Он достал из кармана серебряную пуговицу и с нежной укоризной всмотрелся в находку. Она, пуговка эта, настоящий символ всех его слабостей. Сверкает, так дерзко сверкает в этом мире, где ей совершенно нечего делать! Она – помеха, она – отрицание, она одна мешает своему владельцу до конца почувствовать себя пленником. Внезапно ему захотелось избавиться от жилетной пуговицы. Попытался выбросить ее сквозь щель под дверью. Не удалось: не прошла по толщине, откатилась к нему обратно. Николай наступил на нее, надеясь сплющить. Наступал снова, снова. Ударяя пяткой по пуговке, всякий раз ощущал острую боль – подошва башмака была истерта. Конечно же, проще было позвать надзирателя и отдать ему пуговицу, но – лень… лень… Отказался и от этого намерения.
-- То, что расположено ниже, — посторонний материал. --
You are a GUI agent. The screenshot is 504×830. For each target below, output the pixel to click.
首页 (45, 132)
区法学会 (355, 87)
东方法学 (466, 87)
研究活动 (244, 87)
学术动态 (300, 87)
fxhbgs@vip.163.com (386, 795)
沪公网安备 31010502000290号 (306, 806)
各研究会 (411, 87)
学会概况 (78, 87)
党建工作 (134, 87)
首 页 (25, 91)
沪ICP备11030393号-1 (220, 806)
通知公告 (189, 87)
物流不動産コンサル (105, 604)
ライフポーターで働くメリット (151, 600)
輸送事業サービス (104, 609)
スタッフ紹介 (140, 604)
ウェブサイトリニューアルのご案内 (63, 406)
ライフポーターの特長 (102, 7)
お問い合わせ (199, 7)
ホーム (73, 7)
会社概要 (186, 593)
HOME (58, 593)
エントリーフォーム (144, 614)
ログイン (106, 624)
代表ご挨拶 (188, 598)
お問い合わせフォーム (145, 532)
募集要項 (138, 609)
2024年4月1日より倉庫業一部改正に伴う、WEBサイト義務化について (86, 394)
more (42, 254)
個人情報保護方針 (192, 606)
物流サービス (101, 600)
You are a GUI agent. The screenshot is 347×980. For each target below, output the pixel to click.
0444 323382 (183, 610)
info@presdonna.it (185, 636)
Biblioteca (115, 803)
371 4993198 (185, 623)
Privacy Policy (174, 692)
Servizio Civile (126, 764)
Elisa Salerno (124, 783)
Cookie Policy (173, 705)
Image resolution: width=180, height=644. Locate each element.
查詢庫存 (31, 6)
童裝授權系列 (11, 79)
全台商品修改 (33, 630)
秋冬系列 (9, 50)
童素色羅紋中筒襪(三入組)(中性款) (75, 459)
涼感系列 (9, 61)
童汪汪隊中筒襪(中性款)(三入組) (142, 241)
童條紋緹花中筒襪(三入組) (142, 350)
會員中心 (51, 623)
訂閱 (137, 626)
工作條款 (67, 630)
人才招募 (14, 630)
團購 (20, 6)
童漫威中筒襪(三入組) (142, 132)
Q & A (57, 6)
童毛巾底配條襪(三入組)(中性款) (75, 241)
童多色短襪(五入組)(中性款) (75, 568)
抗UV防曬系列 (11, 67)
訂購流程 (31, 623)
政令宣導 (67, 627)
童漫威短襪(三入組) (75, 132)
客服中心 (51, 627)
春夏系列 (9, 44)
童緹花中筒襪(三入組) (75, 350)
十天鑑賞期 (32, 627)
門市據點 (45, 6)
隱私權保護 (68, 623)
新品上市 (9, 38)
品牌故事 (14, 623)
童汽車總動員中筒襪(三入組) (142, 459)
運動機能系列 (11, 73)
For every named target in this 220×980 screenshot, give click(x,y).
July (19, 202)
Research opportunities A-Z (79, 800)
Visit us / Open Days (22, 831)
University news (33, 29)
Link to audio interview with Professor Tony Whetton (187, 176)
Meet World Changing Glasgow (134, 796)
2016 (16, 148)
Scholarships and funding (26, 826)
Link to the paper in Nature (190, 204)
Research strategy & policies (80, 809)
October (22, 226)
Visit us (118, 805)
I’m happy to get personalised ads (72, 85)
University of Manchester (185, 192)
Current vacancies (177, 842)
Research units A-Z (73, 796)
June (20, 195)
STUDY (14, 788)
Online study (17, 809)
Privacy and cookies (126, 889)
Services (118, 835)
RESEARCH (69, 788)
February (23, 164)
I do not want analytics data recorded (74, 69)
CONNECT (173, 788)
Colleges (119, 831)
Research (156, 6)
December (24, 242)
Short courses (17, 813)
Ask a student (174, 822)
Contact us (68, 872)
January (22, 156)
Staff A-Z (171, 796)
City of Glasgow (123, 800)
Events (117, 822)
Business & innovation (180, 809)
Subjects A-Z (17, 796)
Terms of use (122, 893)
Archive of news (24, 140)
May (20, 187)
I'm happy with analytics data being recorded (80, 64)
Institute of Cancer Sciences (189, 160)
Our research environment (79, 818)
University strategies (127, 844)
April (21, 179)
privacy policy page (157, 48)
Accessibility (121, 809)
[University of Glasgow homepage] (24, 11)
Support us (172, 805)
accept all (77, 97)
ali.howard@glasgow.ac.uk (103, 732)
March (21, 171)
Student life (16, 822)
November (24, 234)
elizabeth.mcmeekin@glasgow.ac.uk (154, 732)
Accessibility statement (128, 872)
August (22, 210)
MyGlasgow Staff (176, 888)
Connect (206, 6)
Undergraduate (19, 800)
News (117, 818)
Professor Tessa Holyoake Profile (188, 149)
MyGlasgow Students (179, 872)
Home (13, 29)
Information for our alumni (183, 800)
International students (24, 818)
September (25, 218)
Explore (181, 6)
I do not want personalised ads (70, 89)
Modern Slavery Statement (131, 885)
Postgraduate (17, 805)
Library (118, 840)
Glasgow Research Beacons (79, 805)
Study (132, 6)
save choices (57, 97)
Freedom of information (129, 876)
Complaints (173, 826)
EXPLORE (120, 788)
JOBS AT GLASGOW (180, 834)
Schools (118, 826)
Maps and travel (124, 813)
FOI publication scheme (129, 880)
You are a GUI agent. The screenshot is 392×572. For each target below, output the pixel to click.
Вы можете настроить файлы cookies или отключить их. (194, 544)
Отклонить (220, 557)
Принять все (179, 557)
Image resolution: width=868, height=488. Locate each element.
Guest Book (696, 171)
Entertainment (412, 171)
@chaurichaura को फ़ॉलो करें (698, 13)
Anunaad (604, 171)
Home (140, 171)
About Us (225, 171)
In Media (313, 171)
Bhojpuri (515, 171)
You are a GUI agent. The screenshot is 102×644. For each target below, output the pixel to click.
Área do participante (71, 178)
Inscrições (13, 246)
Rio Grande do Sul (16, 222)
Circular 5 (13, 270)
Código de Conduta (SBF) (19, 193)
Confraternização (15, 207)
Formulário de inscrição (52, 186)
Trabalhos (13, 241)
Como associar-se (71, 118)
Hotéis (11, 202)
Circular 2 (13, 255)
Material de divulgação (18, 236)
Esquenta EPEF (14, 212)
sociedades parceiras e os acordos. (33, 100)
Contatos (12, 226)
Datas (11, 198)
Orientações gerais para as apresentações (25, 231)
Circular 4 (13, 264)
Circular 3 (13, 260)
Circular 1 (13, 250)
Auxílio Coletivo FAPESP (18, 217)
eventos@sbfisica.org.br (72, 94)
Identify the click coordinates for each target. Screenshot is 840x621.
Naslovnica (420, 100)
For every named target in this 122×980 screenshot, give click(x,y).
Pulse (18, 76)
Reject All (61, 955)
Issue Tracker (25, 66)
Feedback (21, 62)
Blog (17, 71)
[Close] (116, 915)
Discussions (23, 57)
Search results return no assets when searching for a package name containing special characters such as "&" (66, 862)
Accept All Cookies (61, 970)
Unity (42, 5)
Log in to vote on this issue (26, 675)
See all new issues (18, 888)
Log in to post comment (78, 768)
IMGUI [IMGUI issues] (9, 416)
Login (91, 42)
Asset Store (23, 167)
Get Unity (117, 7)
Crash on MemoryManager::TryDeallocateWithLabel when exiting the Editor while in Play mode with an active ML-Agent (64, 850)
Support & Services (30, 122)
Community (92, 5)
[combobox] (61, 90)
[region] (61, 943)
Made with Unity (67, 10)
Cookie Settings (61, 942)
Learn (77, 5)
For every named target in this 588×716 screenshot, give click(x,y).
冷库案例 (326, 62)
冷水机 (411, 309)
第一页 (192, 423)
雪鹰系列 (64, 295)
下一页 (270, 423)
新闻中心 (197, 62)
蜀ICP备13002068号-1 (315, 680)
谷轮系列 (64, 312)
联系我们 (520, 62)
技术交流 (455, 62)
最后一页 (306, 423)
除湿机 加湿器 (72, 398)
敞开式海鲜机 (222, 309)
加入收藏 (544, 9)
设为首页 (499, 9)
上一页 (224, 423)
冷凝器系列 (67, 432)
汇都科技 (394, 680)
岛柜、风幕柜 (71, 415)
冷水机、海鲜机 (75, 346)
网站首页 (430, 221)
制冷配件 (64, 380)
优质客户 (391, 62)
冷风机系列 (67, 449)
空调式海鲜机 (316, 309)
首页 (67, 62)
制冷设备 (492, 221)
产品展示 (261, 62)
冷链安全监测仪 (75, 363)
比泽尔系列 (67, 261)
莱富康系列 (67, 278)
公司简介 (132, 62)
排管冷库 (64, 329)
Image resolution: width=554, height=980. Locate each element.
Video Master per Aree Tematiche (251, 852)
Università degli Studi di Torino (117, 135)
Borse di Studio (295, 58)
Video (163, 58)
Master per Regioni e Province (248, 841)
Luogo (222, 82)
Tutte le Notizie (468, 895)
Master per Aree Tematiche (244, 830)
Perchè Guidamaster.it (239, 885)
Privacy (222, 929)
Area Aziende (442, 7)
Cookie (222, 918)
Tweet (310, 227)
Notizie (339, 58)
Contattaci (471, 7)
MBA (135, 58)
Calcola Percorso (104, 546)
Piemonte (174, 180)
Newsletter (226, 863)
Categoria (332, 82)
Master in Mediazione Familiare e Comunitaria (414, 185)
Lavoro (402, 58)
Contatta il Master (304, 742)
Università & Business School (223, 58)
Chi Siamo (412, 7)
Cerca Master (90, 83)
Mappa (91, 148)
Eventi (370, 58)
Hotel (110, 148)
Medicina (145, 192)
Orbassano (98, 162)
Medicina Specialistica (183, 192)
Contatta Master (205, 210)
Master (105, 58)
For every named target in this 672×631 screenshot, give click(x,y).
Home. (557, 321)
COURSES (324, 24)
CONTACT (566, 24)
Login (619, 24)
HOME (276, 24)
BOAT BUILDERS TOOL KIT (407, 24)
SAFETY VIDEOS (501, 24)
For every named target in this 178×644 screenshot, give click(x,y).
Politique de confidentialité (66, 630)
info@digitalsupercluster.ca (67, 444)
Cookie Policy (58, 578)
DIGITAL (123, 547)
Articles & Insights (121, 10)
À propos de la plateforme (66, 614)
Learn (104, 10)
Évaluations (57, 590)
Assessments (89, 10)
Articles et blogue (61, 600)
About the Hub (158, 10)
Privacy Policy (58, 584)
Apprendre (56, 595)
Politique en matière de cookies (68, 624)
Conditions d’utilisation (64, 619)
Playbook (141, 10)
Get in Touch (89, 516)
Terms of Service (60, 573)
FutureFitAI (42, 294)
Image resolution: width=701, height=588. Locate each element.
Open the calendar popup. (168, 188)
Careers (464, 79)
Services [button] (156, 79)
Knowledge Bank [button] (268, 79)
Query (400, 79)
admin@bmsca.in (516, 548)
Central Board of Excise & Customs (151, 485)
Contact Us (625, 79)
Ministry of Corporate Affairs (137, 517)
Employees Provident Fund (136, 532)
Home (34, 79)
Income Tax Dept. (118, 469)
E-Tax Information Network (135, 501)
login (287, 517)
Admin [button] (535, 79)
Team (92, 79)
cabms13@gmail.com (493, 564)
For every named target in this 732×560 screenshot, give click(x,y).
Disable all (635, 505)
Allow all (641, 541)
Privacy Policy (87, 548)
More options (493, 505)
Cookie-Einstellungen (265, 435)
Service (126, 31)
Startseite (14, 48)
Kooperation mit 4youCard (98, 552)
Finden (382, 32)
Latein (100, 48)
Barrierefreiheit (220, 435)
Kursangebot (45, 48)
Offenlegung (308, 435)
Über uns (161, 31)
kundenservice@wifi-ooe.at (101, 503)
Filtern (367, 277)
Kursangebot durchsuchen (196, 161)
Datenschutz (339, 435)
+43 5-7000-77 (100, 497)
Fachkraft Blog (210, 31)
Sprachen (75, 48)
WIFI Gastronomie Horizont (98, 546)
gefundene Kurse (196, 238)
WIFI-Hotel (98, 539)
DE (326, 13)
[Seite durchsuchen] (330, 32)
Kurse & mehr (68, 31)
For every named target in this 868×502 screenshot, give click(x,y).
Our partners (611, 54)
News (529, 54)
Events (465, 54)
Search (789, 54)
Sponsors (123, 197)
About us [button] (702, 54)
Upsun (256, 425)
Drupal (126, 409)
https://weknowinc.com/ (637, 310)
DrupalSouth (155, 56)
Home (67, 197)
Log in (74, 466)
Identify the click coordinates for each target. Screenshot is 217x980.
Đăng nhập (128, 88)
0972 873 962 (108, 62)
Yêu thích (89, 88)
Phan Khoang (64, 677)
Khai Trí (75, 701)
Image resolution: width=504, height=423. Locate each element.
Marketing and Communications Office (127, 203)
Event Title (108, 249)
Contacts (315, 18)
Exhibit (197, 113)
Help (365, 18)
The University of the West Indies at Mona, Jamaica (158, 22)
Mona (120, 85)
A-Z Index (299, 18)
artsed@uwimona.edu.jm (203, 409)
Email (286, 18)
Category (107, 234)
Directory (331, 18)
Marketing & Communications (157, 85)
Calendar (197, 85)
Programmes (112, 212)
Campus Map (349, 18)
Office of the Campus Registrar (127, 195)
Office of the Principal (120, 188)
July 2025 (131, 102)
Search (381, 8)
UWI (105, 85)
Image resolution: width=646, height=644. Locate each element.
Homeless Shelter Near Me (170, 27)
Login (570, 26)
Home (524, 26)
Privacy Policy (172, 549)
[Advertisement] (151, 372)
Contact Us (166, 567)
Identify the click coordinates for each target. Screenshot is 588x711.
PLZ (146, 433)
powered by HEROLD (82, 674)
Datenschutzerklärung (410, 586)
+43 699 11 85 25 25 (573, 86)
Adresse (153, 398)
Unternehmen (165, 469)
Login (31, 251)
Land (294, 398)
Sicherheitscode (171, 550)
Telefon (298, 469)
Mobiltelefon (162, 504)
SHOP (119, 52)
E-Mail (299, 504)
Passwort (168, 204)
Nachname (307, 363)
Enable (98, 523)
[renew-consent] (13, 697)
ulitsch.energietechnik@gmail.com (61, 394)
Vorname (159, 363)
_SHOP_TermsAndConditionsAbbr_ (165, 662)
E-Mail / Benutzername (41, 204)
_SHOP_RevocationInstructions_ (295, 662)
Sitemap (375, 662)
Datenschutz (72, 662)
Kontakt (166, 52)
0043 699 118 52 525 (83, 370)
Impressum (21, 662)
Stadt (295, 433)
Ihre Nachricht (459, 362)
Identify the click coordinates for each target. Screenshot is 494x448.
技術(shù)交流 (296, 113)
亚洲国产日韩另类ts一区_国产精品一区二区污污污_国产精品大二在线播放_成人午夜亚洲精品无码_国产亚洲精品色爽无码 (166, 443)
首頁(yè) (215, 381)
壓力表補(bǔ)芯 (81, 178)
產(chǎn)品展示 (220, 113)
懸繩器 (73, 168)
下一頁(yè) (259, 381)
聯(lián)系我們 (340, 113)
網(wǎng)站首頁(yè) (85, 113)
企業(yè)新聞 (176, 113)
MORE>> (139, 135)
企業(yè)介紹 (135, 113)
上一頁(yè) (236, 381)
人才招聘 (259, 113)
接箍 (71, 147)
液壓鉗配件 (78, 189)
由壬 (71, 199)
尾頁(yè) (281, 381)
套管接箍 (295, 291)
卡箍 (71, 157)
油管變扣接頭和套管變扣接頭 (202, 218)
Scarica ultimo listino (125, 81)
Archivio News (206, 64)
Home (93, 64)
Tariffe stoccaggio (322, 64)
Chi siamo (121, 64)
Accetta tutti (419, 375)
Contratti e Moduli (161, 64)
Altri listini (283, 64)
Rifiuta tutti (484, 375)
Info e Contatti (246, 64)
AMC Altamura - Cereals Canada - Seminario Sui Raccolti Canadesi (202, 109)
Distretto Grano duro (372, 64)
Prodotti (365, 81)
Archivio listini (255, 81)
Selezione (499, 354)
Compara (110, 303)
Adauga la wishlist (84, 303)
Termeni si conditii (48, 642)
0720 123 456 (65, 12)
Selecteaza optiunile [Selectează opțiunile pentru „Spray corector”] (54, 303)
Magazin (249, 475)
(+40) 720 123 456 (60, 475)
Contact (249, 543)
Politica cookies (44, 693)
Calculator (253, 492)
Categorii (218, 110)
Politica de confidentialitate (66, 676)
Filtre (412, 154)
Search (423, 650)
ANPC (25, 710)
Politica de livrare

Потом его снова охватила дикая жажда деятельности, и он стал добивать несчастную серебряшку. Дохромав до центра камеры, почувствовал, что завершил какое-то важное дело: после часа работы пуговица и впрямь сплющилась и могла теперь скользнуть под створку. Николай разогнулся – весь в поту, донельзя усталый, бормоча: «Вот и прекрасно… вот и прекрасно…»
Затем нужно было облегчиться в кадушку. Всякий раз это становилось для него событием дня – он думал о своей естественной потребности заранее, нарочно тянул время… Ужасный запах, как всегда, поразил его, тошнота подкатилась к горлу… Поистине эта несчастная кадушка достойна стать монументом, взывающим к стыду и совести человечества!
Николай улегся на подстилку, заложив руки под голову. Ему безумно захотелось почитать хоть какую-нибудь книгу. Все равно какую! Любую! Лишь бы переворачивать страницы, лишь бы вдыхать легкий аромат типографской краски, погружаться в историю – настоящую или вымышленную, плыть из страны в страну, из века в век, следить за причудливым, зигзагообразным развитием философской идеи… Он попытался припомнить романы, которыми увлекался в юности, стал цитировать про себя обрывки стихотворений, что-то подсчитывать… Время от времени в прорезанном и зарешеченном окошке на двери мелькал взгляд кого-то из охранников. Тараканы собирались вокруг плошки с водой.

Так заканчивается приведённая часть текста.